## EXERCISE PROMPT
From the material below, pull each line containing the string "account".

*** Begin section ***

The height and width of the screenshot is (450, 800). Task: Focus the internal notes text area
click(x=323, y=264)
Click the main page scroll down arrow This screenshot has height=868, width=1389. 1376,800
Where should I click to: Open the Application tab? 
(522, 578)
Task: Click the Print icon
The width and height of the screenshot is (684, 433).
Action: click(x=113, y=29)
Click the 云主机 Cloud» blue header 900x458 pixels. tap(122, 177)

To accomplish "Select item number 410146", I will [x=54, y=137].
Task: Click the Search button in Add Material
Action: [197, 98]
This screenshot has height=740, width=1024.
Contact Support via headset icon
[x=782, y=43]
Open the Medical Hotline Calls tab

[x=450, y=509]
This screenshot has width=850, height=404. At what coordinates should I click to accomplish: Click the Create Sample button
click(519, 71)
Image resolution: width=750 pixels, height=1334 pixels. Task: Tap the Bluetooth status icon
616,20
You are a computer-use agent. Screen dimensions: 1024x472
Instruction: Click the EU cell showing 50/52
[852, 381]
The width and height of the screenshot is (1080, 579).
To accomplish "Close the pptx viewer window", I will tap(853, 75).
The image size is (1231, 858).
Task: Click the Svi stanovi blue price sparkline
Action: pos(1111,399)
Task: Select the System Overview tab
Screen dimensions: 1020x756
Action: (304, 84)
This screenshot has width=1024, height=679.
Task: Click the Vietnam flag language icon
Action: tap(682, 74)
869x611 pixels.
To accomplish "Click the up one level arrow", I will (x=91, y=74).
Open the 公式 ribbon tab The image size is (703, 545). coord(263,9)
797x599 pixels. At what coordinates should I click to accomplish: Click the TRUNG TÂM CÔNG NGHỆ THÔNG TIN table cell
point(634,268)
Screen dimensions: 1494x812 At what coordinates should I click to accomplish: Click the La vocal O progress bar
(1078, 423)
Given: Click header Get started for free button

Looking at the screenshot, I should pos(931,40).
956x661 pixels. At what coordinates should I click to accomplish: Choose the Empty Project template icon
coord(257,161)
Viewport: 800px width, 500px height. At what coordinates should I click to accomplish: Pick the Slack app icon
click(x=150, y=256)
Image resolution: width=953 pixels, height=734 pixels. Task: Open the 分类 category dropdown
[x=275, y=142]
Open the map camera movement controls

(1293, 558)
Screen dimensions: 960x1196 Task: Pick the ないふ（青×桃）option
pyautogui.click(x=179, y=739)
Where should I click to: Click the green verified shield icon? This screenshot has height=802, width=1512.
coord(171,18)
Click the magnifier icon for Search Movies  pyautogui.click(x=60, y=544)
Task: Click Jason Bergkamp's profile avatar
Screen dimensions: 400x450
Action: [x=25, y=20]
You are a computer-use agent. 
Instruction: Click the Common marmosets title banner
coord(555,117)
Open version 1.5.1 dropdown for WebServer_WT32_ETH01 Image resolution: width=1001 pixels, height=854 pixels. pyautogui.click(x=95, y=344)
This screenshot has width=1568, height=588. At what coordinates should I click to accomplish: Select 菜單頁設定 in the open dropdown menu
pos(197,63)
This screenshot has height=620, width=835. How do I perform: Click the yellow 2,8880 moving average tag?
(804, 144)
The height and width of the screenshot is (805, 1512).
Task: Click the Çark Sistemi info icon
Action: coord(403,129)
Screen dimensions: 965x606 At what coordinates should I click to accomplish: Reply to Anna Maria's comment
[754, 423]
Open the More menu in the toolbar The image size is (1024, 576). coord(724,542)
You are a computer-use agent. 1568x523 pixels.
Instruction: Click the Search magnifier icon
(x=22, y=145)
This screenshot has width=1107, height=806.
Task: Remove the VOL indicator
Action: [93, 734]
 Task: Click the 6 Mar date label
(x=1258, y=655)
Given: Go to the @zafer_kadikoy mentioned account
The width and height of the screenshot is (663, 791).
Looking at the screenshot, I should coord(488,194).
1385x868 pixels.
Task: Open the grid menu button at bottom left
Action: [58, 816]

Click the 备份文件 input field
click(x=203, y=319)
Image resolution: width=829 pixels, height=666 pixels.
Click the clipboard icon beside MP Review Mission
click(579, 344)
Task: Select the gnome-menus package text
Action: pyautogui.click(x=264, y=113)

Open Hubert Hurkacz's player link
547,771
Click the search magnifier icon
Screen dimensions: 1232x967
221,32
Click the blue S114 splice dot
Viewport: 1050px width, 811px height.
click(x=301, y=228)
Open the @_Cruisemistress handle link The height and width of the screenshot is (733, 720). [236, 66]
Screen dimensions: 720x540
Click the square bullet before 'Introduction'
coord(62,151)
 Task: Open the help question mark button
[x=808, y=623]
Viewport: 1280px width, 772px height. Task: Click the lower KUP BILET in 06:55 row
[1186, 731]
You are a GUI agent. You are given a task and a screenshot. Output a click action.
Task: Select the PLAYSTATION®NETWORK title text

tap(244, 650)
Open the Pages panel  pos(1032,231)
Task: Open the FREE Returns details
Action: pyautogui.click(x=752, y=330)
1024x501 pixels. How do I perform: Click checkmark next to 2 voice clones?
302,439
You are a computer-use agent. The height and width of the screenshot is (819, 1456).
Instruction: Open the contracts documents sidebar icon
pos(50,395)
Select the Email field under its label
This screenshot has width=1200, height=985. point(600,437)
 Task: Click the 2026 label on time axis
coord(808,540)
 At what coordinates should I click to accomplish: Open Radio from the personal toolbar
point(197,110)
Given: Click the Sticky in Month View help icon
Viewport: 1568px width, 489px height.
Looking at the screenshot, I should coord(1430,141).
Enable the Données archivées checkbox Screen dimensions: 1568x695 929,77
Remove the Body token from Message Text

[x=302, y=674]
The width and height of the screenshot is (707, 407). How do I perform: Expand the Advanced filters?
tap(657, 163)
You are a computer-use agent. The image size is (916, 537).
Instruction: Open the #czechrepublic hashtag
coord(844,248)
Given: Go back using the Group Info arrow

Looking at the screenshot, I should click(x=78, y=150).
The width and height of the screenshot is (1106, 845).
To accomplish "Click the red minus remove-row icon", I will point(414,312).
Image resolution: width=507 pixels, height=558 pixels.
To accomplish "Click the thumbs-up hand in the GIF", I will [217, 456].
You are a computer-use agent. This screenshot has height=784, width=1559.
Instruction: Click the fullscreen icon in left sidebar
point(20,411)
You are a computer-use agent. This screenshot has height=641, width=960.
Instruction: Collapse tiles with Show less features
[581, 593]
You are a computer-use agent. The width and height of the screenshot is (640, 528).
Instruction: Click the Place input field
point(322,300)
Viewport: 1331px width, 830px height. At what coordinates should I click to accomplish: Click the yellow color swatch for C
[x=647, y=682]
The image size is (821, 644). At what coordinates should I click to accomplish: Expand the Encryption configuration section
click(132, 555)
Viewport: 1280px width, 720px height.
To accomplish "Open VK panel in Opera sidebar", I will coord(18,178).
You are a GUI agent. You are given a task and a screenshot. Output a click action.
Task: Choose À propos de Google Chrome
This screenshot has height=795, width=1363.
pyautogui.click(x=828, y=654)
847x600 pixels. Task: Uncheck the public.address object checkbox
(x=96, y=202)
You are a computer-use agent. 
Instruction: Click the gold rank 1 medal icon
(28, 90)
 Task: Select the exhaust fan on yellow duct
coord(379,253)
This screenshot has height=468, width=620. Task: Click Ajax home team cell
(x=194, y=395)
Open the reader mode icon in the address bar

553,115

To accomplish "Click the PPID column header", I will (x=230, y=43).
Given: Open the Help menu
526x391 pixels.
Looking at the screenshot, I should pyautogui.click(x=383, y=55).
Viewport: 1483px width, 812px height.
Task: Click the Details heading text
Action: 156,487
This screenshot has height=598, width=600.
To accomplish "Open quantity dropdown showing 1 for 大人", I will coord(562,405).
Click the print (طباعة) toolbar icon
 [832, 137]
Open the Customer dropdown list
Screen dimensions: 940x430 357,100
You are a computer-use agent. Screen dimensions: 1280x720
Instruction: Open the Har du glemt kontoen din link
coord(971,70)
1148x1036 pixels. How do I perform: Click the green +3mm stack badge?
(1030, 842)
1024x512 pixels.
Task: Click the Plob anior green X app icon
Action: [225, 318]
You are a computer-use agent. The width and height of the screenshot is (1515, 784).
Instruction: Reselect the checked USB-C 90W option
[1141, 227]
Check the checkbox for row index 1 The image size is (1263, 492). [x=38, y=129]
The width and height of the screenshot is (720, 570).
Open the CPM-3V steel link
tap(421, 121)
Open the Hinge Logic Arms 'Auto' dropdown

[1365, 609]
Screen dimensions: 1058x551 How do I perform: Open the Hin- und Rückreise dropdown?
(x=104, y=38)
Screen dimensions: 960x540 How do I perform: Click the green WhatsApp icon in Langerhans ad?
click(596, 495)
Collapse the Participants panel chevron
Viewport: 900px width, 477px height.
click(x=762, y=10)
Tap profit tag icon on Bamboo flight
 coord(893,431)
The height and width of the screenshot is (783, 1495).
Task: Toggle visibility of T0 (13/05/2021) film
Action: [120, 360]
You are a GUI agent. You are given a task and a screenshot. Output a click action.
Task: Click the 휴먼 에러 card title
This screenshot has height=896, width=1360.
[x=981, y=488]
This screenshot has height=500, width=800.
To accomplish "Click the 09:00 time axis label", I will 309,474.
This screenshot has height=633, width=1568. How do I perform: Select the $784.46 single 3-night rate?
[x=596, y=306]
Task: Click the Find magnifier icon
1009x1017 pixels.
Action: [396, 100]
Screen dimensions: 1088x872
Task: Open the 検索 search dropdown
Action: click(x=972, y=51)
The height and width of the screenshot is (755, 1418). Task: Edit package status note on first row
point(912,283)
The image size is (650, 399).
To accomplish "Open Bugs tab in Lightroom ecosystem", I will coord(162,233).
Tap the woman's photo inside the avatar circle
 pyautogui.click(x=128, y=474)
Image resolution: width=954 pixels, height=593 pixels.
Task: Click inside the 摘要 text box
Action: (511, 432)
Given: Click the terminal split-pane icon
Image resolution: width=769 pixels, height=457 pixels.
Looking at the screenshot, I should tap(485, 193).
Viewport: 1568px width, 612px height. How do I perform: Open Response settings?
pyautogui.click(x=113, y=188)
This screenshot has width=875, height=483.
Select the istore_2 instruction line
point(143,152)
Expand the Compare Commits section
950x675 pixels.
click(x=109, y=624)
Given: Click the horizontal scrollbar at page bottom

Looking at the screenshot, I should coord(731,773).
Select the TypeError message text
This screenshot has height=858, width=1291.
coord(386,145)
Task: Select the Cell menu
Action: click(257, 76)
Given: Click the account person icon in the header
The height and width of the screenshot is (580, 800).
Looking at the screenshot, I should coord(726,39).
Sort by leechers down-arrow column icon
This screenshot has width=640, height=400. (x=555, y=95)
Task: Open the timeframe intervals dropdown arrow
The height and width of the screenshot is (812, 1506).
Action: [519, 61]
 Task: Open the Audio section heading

*** End section ***

## SOLUTION FOR THIS TASK
Given: Go to the @zafer_kadikoy mentioned account
Given: Click the account person icon in the header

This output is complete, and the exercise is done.